Cross-posted at SlowCoast.
One of the main purposes for the Skookum Food Provisioners’ Cooperative is to get us thinking more about sharing solutions, as opposed to the current model, which often has us all off on our own trying to solve the same problems by learning the same skills and using the same resources. If we expect that we’re all going to need to become much handier at producing, preserving, and sharing food, then it makes sense for us to work better together: to share tools, ideas, space, time, and labour.
Our fast-paced and hyper-individualized culture has steered us away from collaborative projects; it’s become possible for almost everyone to do for themselves one way or another, thanks to abundant cheap goods. And we seem to have lost some of the appetite for group projects that characterized earlier generations, with their many service clubs, church groups,all the other pieces of a thriving community. To be fair, not everyone has punched their cards and checked out of the common effort, but we’re all going to have to get a lot smarter about how we work together to get the things we need.
Skookum was founded on the assumption that we all will need to become better equipped to understand how our food gets to our tables —that the work of getting the food to the table is going to become more widespread and more local.

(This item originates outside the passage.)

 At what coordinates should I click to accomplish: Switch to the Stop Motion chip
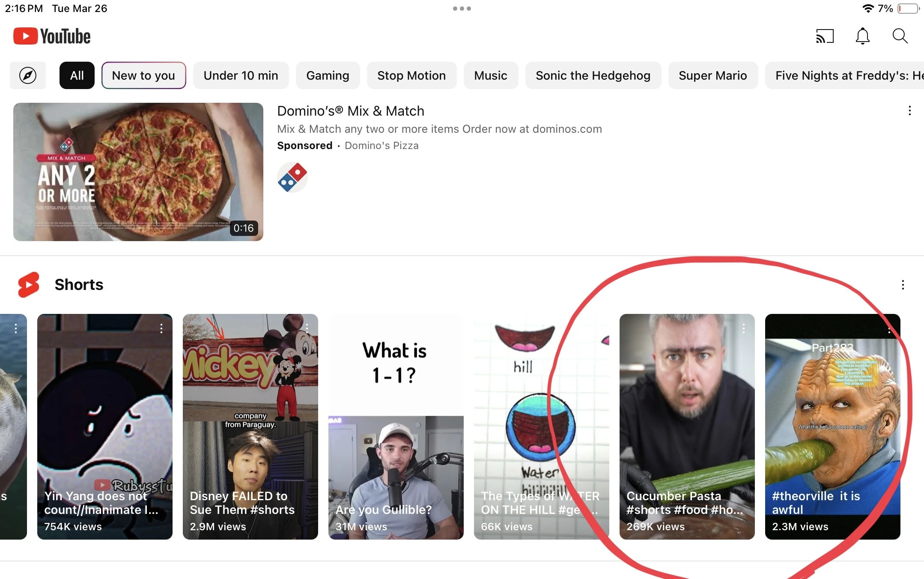pos(411,76)
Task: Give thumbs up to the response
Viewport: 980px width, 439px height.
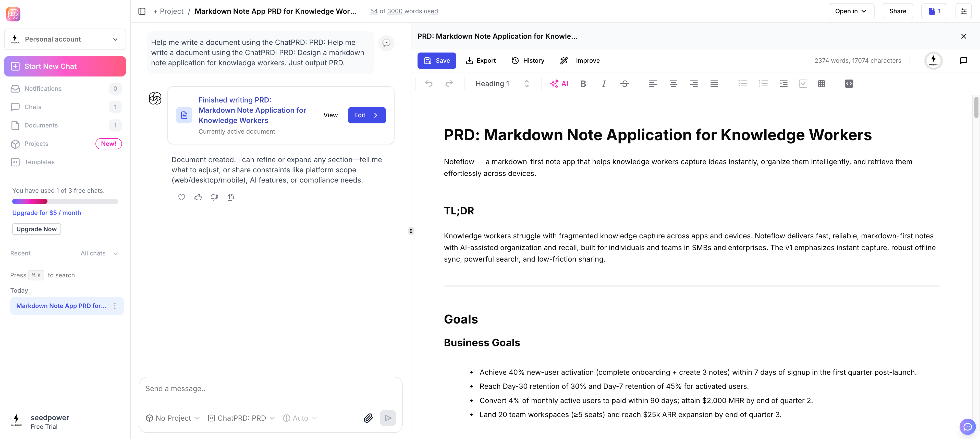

Although sometimes it seems that our efforts in this direction are puny and never enough, the only thing worse than not doing enough is doing nothing at all. (Or maybe doing something poorly.)
While we run around trying to get the gleaning project ready for prime time, while we prepare for our first general meeting of our members, we are trying to get a few little projects up off the ground. Something that particularly interested a couple of us was the idea of producing some of the grains we eat as part of our diet. A number of people hereabouts have been experimenting with Red Fife wheat and kamut, as well as other more exotic grains such as quinoa and amaranth. (And as my fellow Slow-Coaster Tom reports, buckwheat is another grain that people are growing here, if only as a cover crop.)
One grain I eat a lot of is oats, since I have a big bowl of oatmeal for breakfast most days. And, conveniently, Dan Jason at Salt Spring Seeds sells a variety of hull-less oats suitable for our coastal growing conditions. Sharon Deane, another director of the cooperative and an avid food gardener, was interested in working together to grow a pilot patch of oats, if only to see how well they grow, how much they yield, and what the process is for getting from field to cereal bowl.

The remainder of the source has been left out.